| Supplied information |
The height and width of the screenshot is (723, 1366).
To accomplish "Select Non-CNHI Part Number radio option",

---

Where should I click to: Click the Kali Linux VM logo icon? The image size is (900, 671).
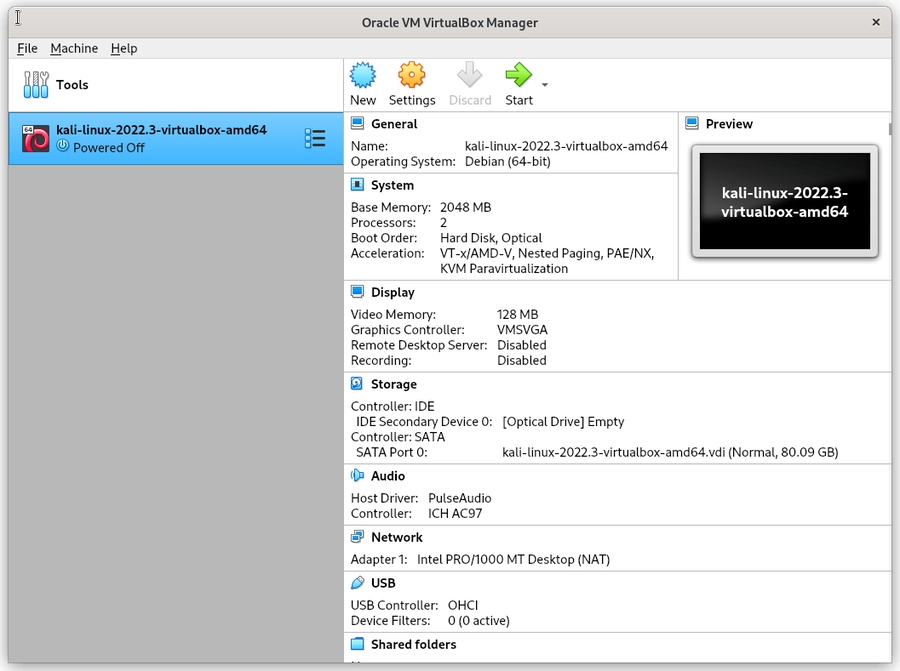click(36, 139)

...

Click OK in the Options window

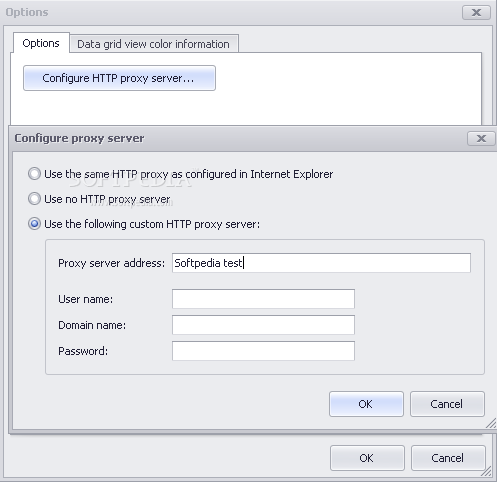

| Instructions for the task |
Beginning at the line above with "The height and" and finishing at the line with "Non-CNHI Part Number", return each line exactly and return nothing else.

| Answer to this problem |
The height and width of the screenshot is (723, 1366).
To accomplish "Select Non-CNHI Part Number radio option",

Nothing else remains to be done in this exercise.